Il Sultano è costretto a lanciare l’ultima riserva, i giannizzeri, soldati scelti, giovani sottratti alle famiglie cristiane in tenerissima età ed educati all’obbedienza assoluta. Le campane di Costantinopoli suonano, chiedendo a chiunque sia in grado di farlo di correre sulle mura. Ma la sorte è avversa, e una pietra colpisce in pieno il coraggioso comandante genovese, Giustiniani, che deve essere trasportato su una nave. La sua assenza fa vacillare il coraggio dei soldati, ma, subito, accorre l’imperatore Costantino in persona e una volta di più si riescono a far cadere le scale dell’assalto. Al numero si oppone la disperazione e la disperazione diventa ardimento estremo contro la furia del nemico. Ma è un tragico incidente, uno di quei momenti fatali che cambiano la storia, a determinare di colpo la sorte di Bisanzio.

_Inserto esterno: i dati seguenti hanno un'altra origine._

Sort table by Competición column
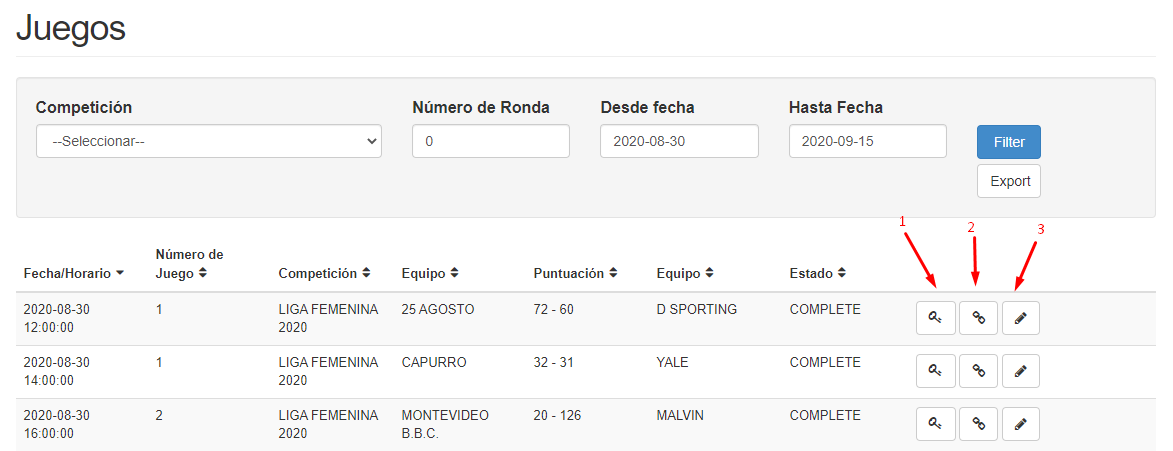click(x=325, y=274)
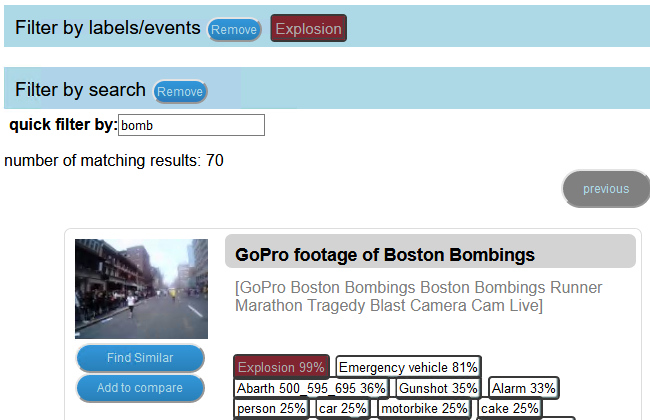Select the car 25% label

[x=342, y=408]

È accaduto qualcosa di incredibile. Alcuni Turchi sono riusciti a passare attraverso una delle brecce aperte lungo la cinta più esterna delle mura. Si aggirano tra il primo e il secondo bastione, quando si accorgono che una delle porte più piccole delle mura cittadine, la Kerkaporta, per un’inconcepibile negligenza, è rimasta aperta. Si tratta solo di una postierla, che in tempo di pace permette il passaggio ai pedoni quando le grandi porte sono chiuse.

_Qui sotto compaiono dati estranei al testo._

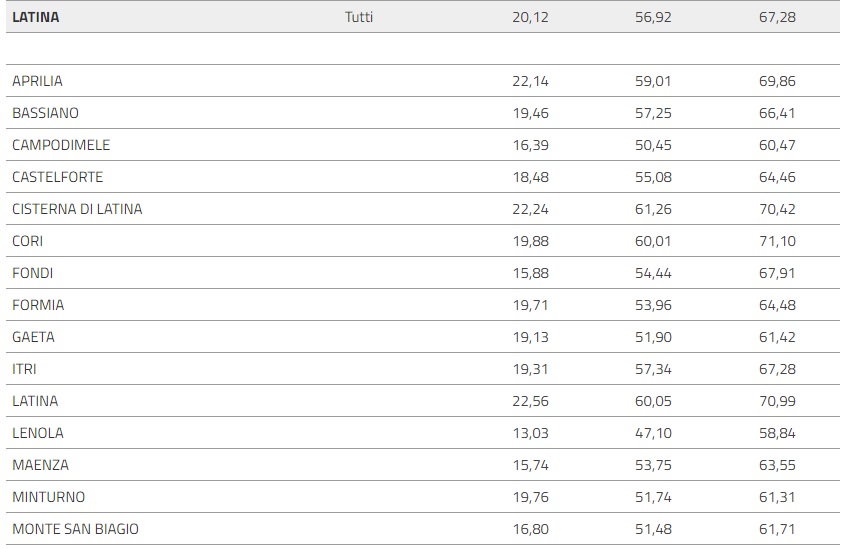Screen dimensions: 849x549
Task: Click the LENOLA row label
Action: click(37, 433)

I giannizzeri rimangono stupefatti nel trovare quel varco aperto, chiamano rinforzi ed entrano, sorprendendo gli ignari difensori. Un’intera truppa, al grido di «Allah il Allah!» si riversa nella città, mentre all’interno risuona quel lamento funesto che è più esiziale di qualunque cannone: «La città è presa!» I mercenari, sentendosi traditi, corrono al porto a cercare rifugio. Costantino, l’ultimo imperatore, spalleggiato da pochissimi fedeli, si avventa contro gli invasori. Cade, guerriero anonimo, in mezzo alla mischia, fedele sino all’ultimo alla sua missione. Lo riconosceranno solo l’indomani, grazie a un paio di scarpe di porpora ornate con un’aquila d’oro. Intanto migliaia di Ottomani si scatenano sulla Città, stanano dalle chiese gli infelici che vi hanno trovato rifugio, violentano le donne e ragazze, trucidano come esseri inutili gli infanti e i vecchi, legano come bestiame gli uomini ancora in grado di servire come forza lavoro. Mentre intorno a lui scorrono fiumi di sangue, Maometto II entra a cavallo nella Basilica di Hagia Sophia, Santa Sofia, cuore dell’Ortodossia e del Cristianesimo d’Oriente. Inebriato dall’odore del sangue e della morte, il Sultano si stende sul tappeto che gli è posto dinanzi e benedice Allah, consacrando quel luogo all’Islam.

Gli altari vengono distrutti, sugli splendidi mosaici si passa una mano di calcina e l’altissima croce che da mille anni sembra abbracciare il mondo si rovescia a terra nella polvere, sostituita dalla Mezza Luna. Il clangore rimbomba all’interno della chiesa e si ripercuote al di là delle mura, facendo tremare l’intero Occidente, sino ad allora rimasto indifferente. Qualche decennio e gli interi Balcani saranno occupati, con le armate turche alle porte di Venezia e di Vienna.